» **What you are asked to do**: Copy out the following records word for word, with nothing changed.

» **Supplied records**:

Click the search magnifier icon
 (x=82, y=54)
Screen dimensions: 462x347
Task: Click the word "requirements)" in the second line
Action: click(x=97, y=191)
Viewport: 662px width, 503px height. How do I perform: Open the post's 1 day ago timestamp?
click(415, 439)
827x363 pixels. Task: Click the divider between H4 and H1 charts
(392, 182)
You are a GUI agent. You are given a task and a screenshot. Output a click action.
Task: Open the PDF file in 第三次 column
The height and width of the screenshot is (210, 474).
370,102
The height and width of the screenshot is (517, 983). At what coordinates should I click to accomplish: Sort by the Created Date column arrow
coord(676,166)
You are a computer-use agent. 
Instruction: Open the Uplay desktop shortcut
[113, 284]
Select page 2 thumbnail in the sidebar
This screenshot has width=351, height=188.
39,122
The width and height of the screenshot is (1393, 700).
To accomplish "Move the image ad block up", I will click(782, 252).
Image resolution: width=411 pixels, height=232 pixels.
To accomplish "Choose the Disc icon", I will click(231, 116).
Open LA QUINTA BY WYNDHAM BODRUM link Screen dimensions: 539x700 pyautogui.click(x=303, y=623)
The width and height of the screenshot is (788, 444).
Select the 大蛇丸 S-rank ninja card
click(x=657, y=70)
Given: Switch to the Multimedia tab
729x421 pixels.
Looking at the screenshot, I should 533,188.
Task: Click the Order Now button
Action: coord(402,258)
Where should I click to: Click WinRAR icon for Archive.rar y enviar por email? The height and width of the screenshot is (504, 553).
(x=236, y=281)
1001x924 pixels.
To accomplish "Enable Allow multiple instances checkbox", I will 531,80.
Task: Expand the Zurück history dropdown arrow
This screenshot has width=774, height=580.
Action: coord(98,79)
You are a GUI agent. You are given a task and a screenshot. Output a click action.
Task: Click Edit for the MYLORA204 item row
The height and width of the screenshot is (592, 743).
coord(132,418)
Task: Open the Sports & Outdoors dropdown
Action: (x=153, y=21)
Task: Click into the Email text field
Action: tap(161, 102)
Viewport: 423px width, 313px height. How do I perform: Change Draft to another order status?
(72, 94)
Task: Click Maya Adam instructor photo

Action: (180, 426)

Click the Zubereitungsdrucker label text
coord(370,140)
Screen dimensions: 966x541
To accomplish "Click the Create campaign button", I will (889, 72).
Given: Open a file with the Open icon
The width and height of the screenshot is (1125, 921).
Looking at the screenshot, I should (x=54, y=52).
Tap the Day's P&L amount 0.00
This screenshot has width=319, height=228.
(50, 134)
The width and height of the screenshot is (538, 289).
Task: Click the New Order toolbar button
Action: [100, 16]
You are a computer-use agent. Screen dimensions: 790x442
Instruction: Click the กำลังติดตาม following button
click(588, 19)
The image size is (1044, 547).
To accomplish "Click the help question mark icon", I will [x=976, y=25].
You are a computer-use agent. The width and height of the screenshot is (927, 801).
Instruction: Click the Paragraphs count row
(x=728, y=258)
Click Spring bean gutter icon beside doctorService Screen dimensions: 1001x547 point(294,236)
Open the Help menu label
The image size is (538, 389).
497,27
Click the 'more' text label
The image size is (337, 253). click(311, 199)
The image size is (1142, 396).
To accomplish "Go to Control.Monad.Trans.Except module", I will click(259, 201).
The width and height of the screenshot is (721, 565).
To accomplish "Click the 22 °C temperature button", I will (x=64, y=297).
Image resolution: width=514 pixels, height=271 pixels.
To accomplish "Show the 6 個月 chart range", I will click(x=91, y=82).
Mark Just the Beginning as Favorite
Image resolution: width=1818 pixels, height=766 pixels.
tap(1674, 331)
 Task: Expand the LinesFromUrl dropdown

» **Correct output**:
Click the search magnifier icon
 (x=82, y=54)
Screen dimensions: 462x347
Task: Click the word "requirements)" in the second line
Action: click(x=97, y=191)
Viewport: 662px width, 503px height. How do I perform: Open the post's 1 day ago timestamp?
click(415, 439)
827x363 pixels. Task: Click the divider between H4 and H1 charts
(392, 182)
You are a GUI agent. You are given a task and a screenshot. Output a click action.
Task: Open the PDF file in 第三次 column
The height and width of the screenshot is (210, 474).
370,102
The height and width of the screenshot is (517, 983). At what coordinates should I click to accomplish: Sort by the Created Date column arrow
coord(676,166)
You are a computer-use agent. 
Instruction: Open the Uplay desktop shortcut
[113, 284]
Select page 2 thumbnail in the sidebar
This screenshot has width=351, height=188.
39,122
The width and height of the screenshot is (1393, 700).
To accomplish "Move the image ad block up", I will click(782, 252).
Image resolution: width=411 pixels, height=232 pixels.
To accomplish "Choose the Disc icon", I will click(231, 116).
Open LA QUINTA BY WYNDHAM BODRUM link Screen dimensions: 539x700 pyautogui.click(x=303, y=623)
The width and height of the screenshot is (788, 444).
Select the 大蛇丸 S-rank ninja card
click(x=657, y=70)
Given: Switch to the Multimedia tab
729x421 pixels.
Looking at the screenshot, I should 533,188.
Task: Click the Order Now button
Action: coord(402,258)
Where should I click to: Click WinRAR icon for Archive.rar y enviar por email? The height and width of the screenshot is (504, 553).
(x=236, y=281)
1001x924 pixels.
To accomplish "Enable Allow multiple instances checkbox", I will 531,80.
Task: Expand the Zurück history dropdown arrow
This screenshot has width=774, height=580.
Action: coord(98,79)
You are a GUI agent. You are given a task and a screenshot. Output a click action.
Task: Click Edit for the MYLORA204 item row
The height and width of the screenshot is (592, 743).
coord(132,418)
Task: Open the Sports & Outdoors dropdown
Action: (x=153, y=21)
Task: Click into the Email text field
Action: tap(161, 102)
Viewport: 423px width, 313px height. How do I perform: Change Draft to another order status?
(72, 94)
Task: Click Maya Adam instructor photo

Action: (180, 426)

Click the Zubereitungsdrucker label text
coord(370,140)
Screen dimensions: 966x541
To accomplish "Click the Create campaign button", I will (889, 72).
Given: Open a file with the Open icon
The width and height of the screenshot is (1125, 921).
Looking at the screenshot, I should (x=54, y=52).
Tap the Day's P&L amount 0.00
This screenshot has width=319, height=228.
(50, 134)
The width and height of the screenshot is (538, 289).
Task: Click the New Order toolbar button
Action: [100, 16]
You are a computer-use agent. Screen dimensions: 790x442
Instruction: Click the กำลังติดตาม following button
click(588, 19)
The image size is (1044, 547).
To accomplish "Click the help question mark icon", I will [x=976, y=25].
You are a computer-use agent. The width and height of the screenshot is (927, 801).
Instruction: Click the Paragraphs count row
(x=728, y=258)
Click Spring bean gutter icon beside doctorService Screen dimensions: 1001x547 point(294,236)
Open the Help menu label
The image size is (538, 389).
497,27
Click the 'more' text label
The image size is (337, 253). click(311, 199)
The image size is (1142, 396).
To accomplish "Go to Control.Monad.Trans.Except module", I will click(259, 201).
The width and height of the screenshot is (721, 565).
To accomplish "Click the 22 °C temperature button", I will (x=64, y=297).
Image resolution: width=514 pixels, height=271 pixels.
To accomplish "Show the 6 個月 chart range", I will click(x=91, y=82).
Mark Just the Beginning as Favorite
Image resolution: width=1818 pixels, height=766 pixels.
tap(1674, 331)
 Task: Expand the LinesFromUrl dropdown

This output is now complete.